Receding gums can be a threat to the appearance, comfort, and health of your smile. There are some causes of receding gums that you can’t do anything about, such as the structure and resilience of your gum tissue. But there are some things you can do to stop gum recession ideally before it starts.
One of the biggest impacts on your oral health and the state of your gums is tobacco use. Both smoking and smokeless tobacco can badly damage your gums, making them more likely to recede. This goes beyond gum recession–tobacco use can increase your risk of tooth loss by a factor of three or more.
So quitting tobacco is one of the most important things you can do to protect your gums–and your overall health. Although vaping is probably not totally safe for your gums, switching from smoking could help.
Clean Your Teeth Well
Plaque buildup doesn’t just increase your risk of cavities. Oral bacteria can colonize the area between your teeth and gums. They release damaging acids that can cause your gums to swell, bleed, and, eventually, recede.
It’s important to keep your teeth clean with twice daily brushing and daily flossing to ensure that your gums stay health and remain in their youthful position.
Don’t Brush Too Hard
While it’s important to keep your teeth clean, it’s also important to make sure you’re not brushing your teeth too hard. Plaque is very soft, it’s easy to remove with gentle strokes of the toothbrush. When you brush too hard, though, you might damage your gums, which can make them recede. So make sure you’re brushing gently. Some electric toothbrushes have sensors that can tell you if you’re brushing too hard, which can help.
Straighten Your Teeth
During orthodontic treatment, your gums may be at risk for recession. You have to take special care of your teeth and gums while you have braces on your teeth.

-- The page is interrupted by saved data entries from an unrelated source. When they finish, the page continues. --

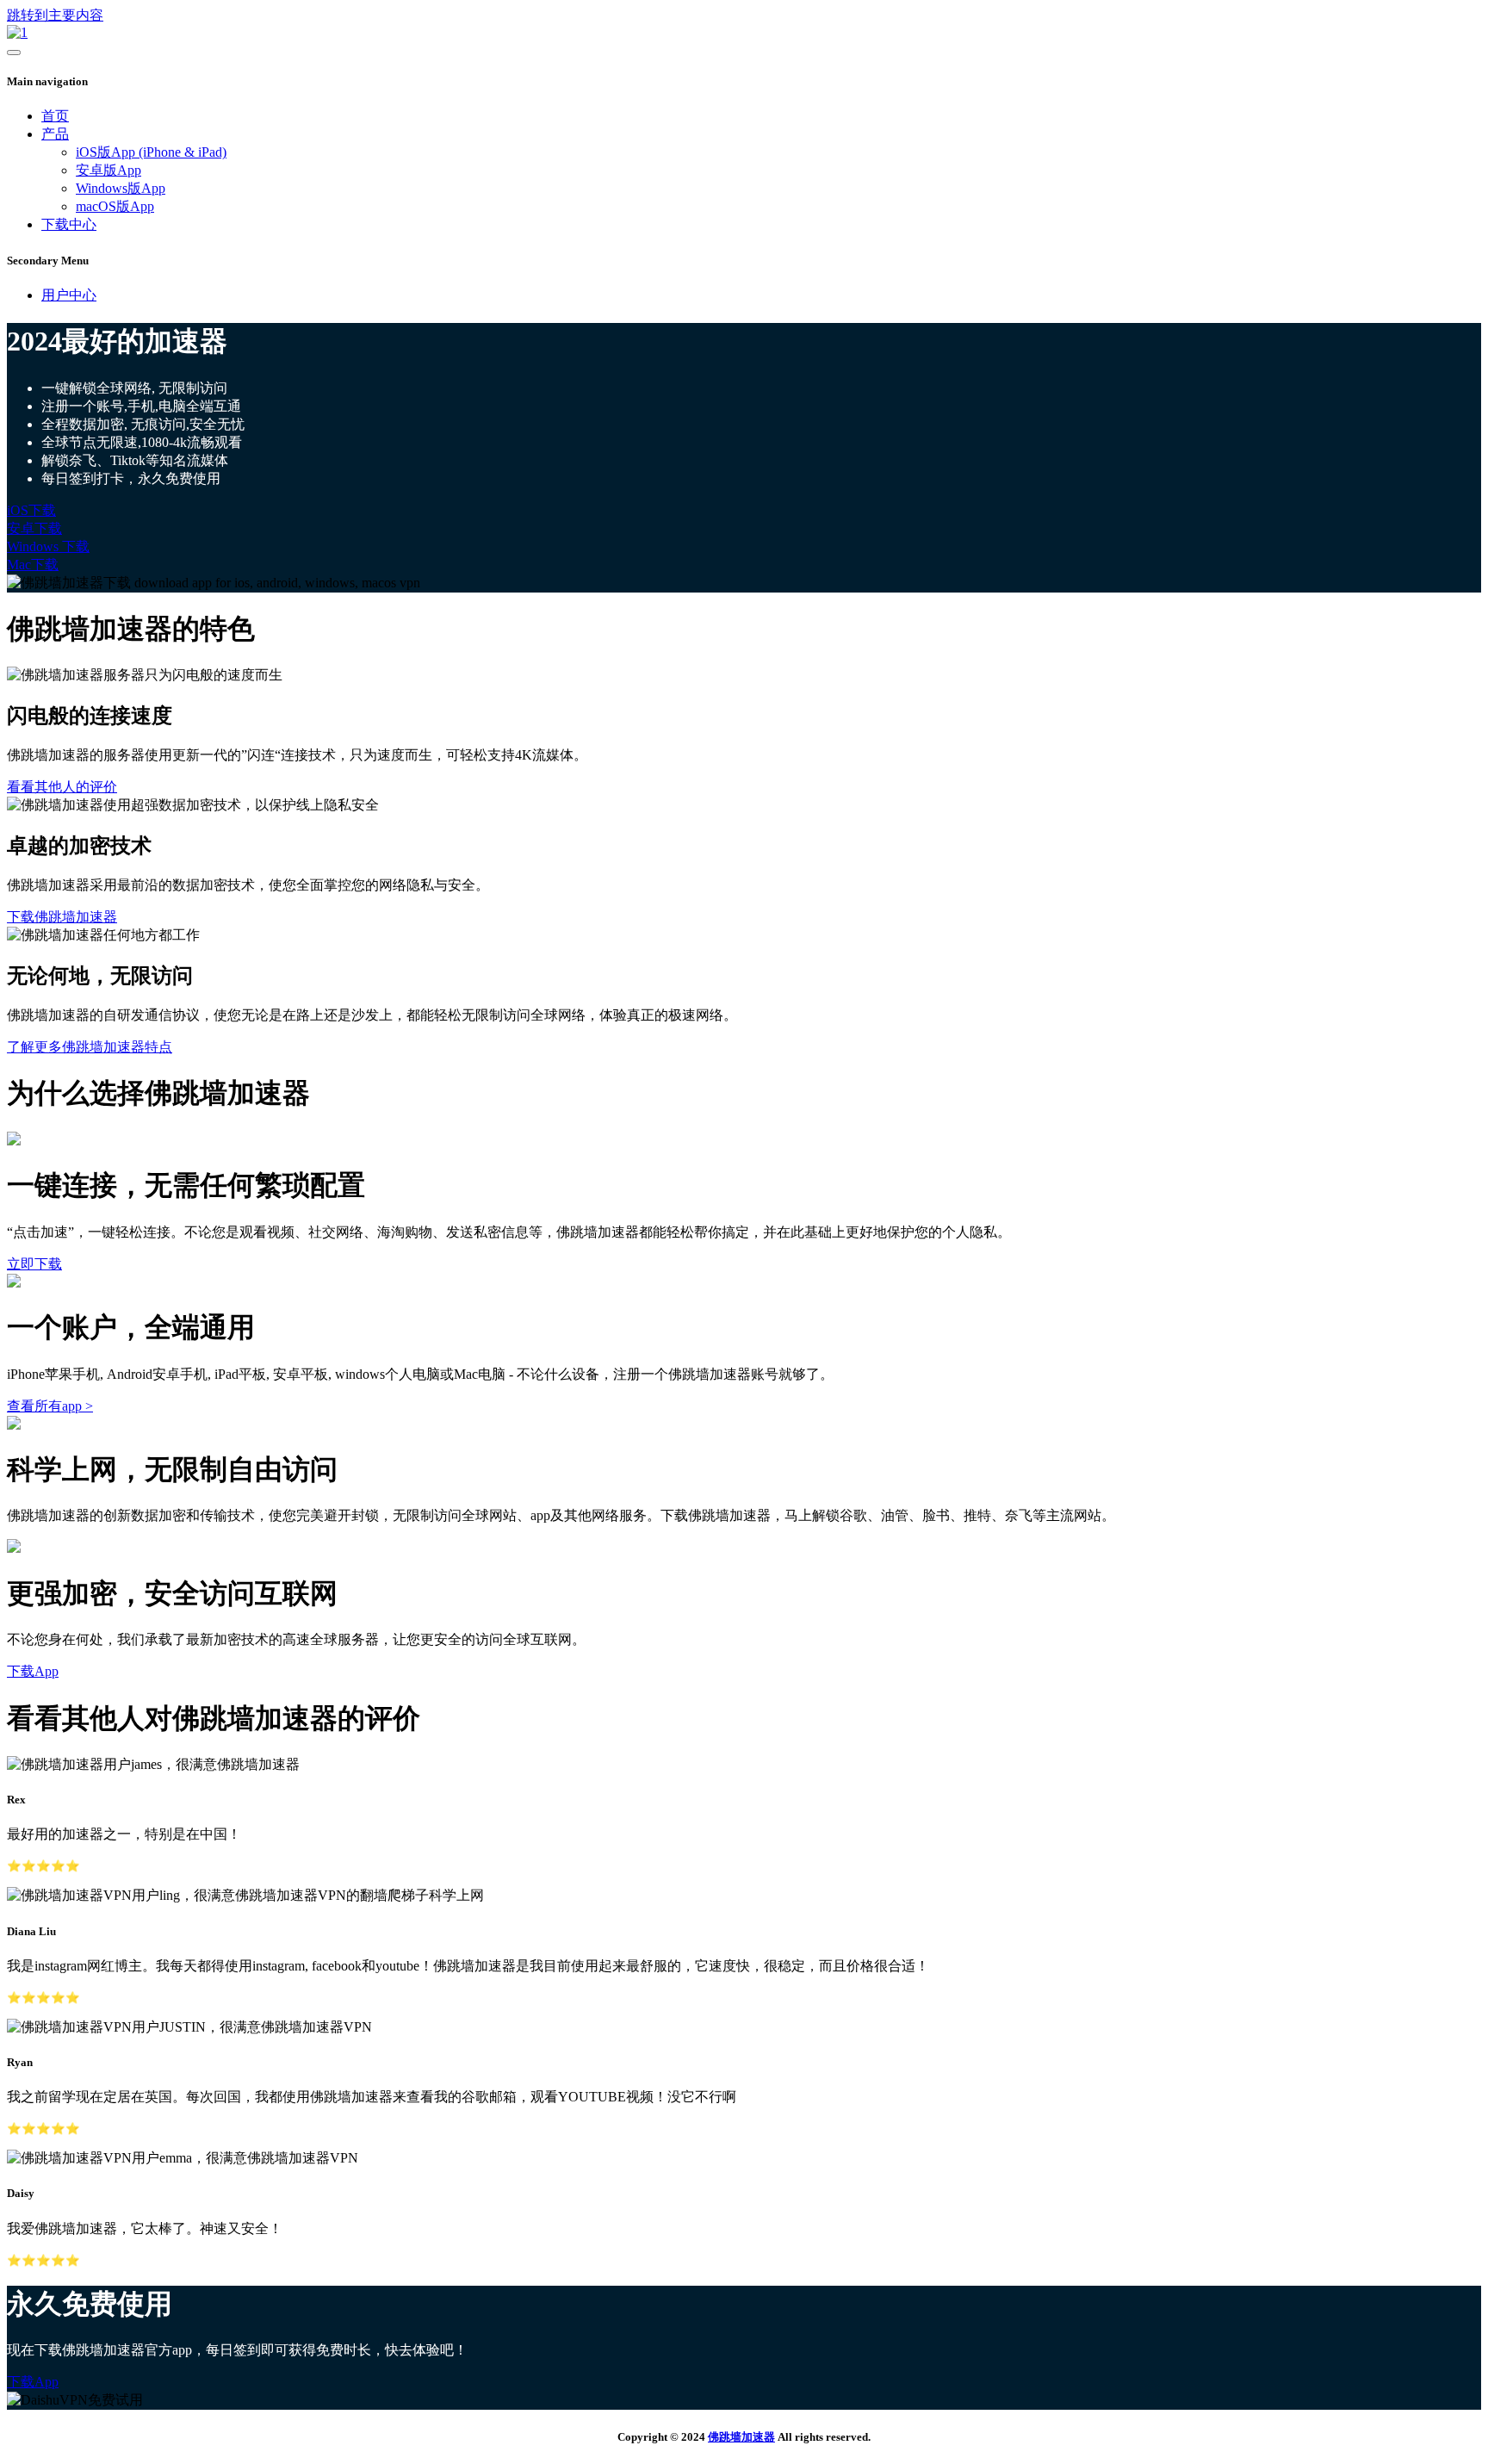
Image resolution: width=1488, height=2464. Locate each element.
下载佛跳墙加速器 (62, 916)
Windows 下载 (48, 546)
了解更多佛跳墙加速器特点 (89, 1047)
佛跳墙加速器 (741, 2436)
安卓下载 (34, 528)
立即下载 (34, 1264)
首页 (55, 116)
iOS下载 (31, 510)
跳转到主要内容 (55, 15)
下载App (33, 1671)
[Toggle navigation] (14, 52)
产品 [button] (55, 134)
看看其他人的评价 (62, 786)
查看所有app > (50, 1406)
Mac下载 (33, 564)
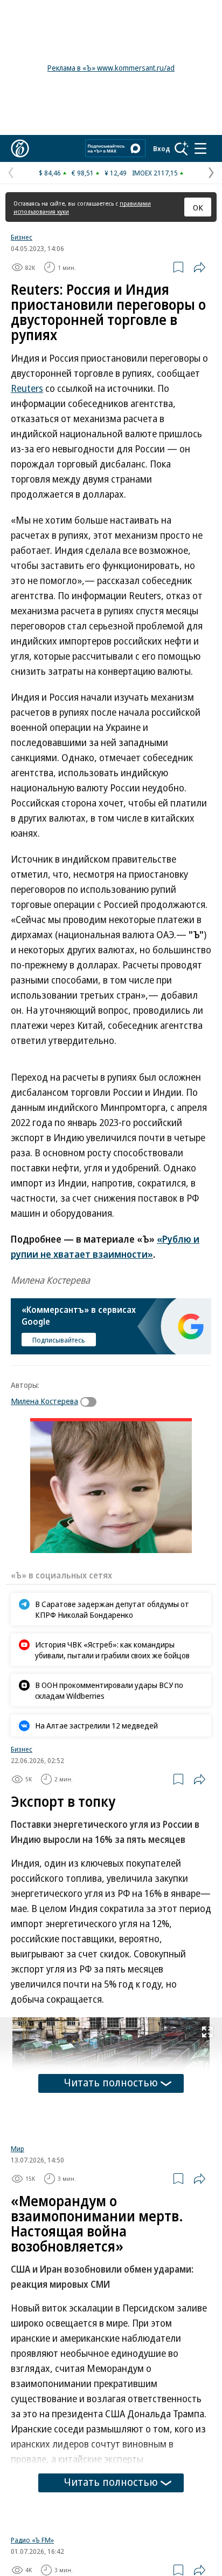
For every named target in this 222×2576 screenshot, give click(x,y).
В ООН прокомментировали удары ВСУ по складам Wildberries (109, 1690)
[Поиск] (182, 148)
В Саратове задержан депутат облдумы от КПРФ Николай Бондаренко (112, 1609)
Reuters (27, 388)
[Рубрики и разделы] (200, 148)
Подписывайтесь (58, 1340)
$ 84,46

But once your braces are off and your teeth are straight, you will have a much lower risk of gum disease, perhaps 50% lower risk! With lower gum disease risk comes lower risk of receding gums.
Avoid the Grind
Clenching and grinding your teeth can lead to receding gums. It might not seem logical, but it can, especially if your teeth are crooked. Clenching and grinding can inflict forces 10 times greater than normal chewing on your teeth. This can damage them badly, causing small fractures at the tooth where the enamel is thinnest: the neck of the tooth, which is right at the gumline. The small enamel pieces lead to gum irritation and, eventually, receding gums.
Get Rid of Oral Piercings
Oral piercings can contribute to receding gums in many ways. They can collect oral bacteria, as well as cause mechanical irritation of the gums. Some research suggests that tongue piercings are much worse, but all oral piercings can be problematic.
See Your Dentist
Although your home oral hygiene makes a big difference in the health of your gums, you can’t do it alone. Even the best brushers miss a little bit of plaque in hard-to-reach places. This plaque absorbs minerals in your saliva to become hard like a rock. This is tartar, which can shelter bacteria and contribute to gum disease.
Too Late for Prevention?
If you follow these tips, you’ll find that your risk of receding gums is much lower than it would be otherwise. Minor gum recession might stop. But if you’ve already experienced receding gums, we can help. Gum rejuvenation can restore your gums to their youthful position and give you a second chance to protect your gums.